# INSTRUCTIONS FOR THE TASK:
Report every line in the listing below where the string "Open" shows up.

# GIVEN RECORDS:

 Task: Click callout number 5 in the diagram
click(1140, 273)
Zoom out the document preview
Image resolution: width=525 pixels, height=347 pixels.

--

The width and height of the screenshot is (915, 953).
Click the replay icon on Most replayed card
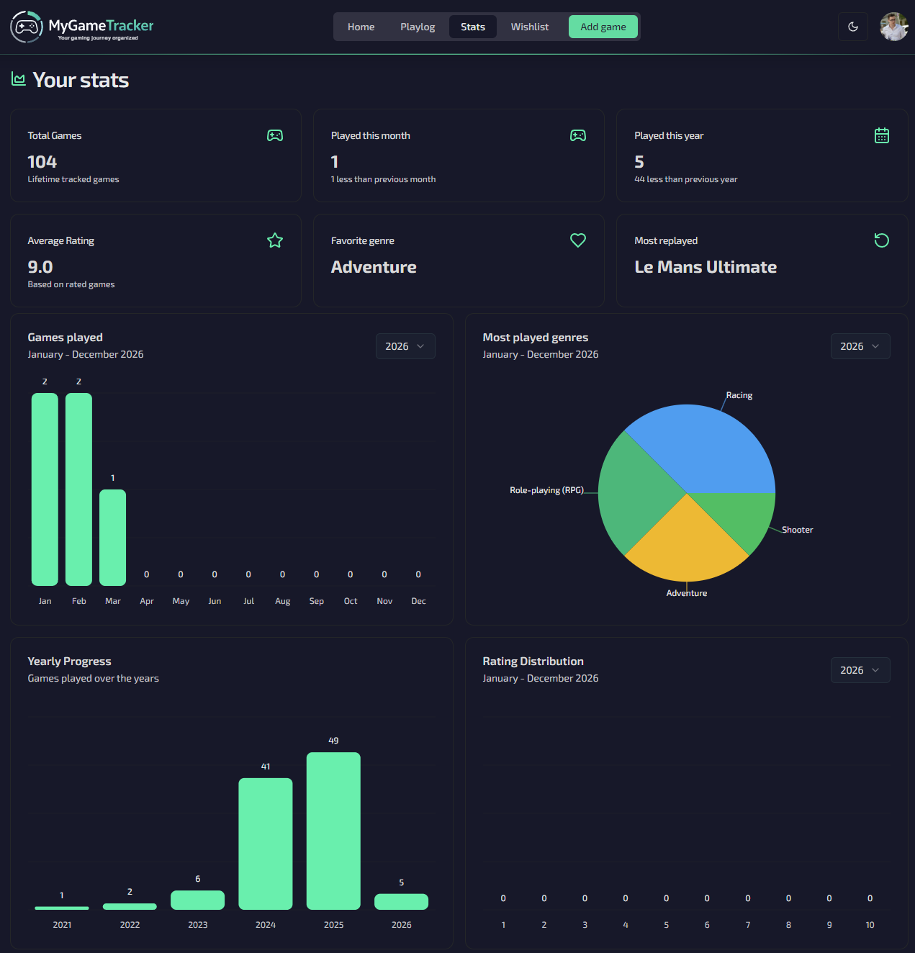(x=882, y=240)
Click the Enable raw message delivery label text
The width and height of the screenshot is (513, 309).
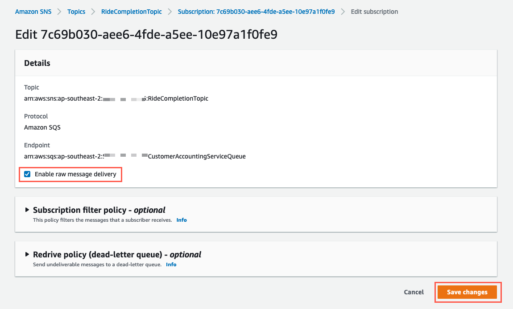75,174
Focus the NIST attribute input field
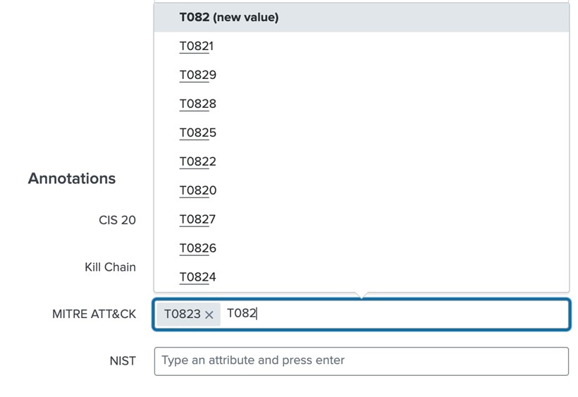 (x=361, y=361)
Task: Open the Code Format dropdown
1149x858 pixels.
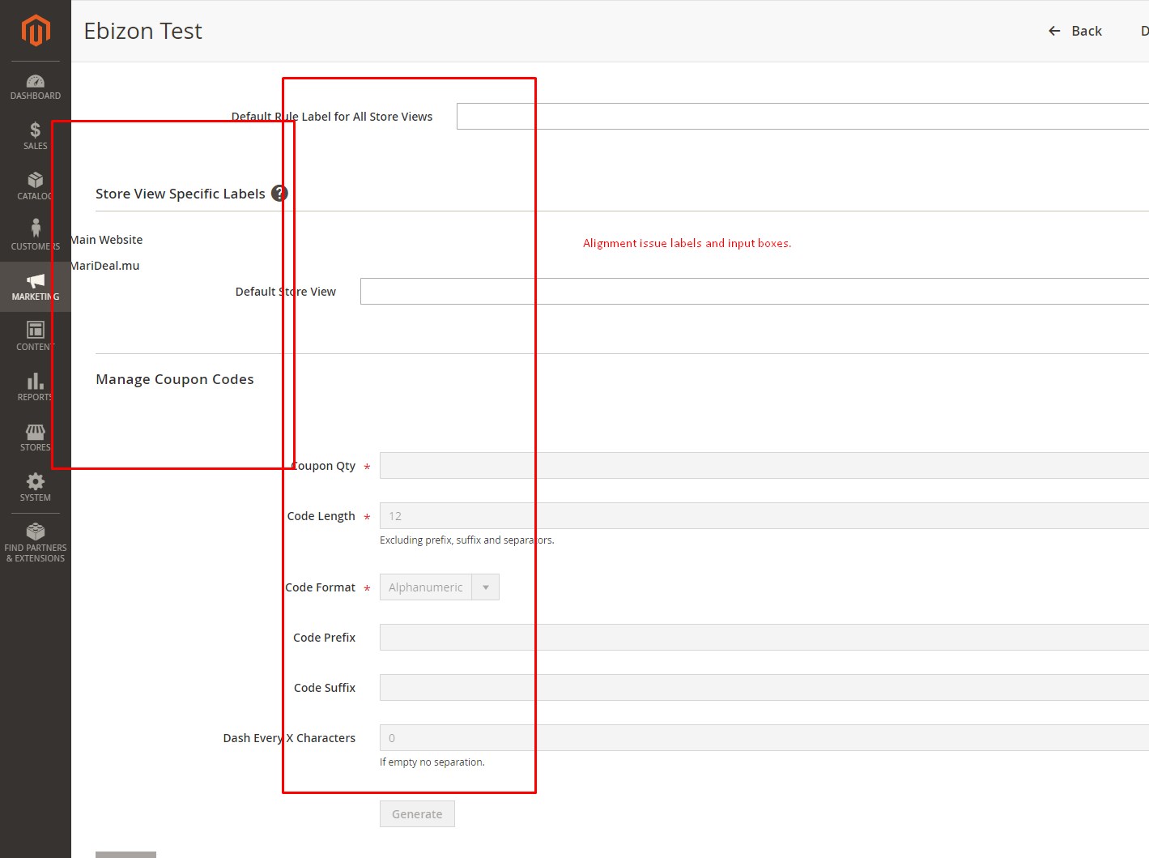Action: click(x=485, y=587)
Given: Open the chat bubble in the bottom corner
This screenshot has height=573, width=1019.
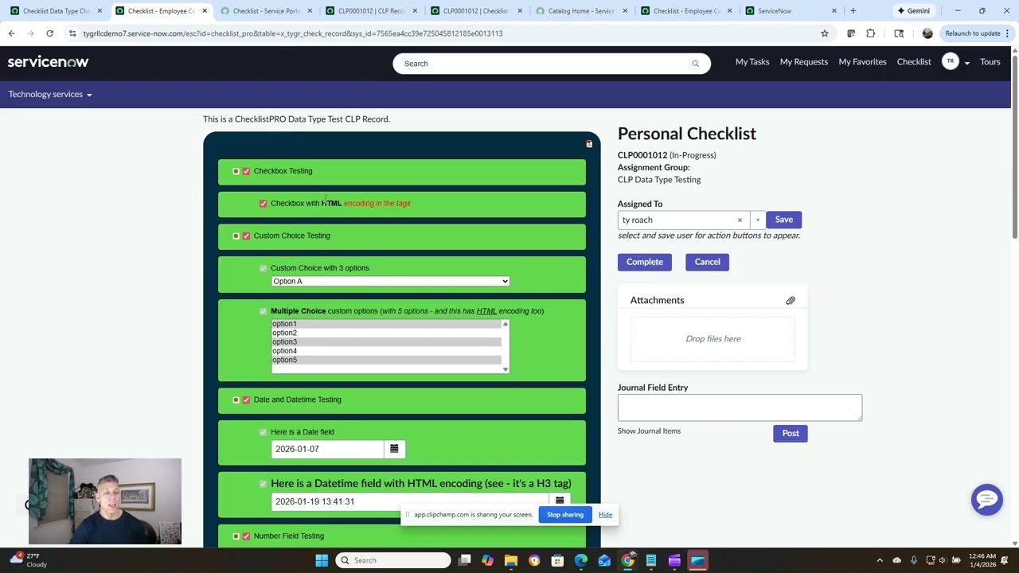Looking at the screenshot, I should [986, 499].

# TASK RESULT:
Task: Open the Code Format dropdown
Given: Open the chat bubble in the bottom corner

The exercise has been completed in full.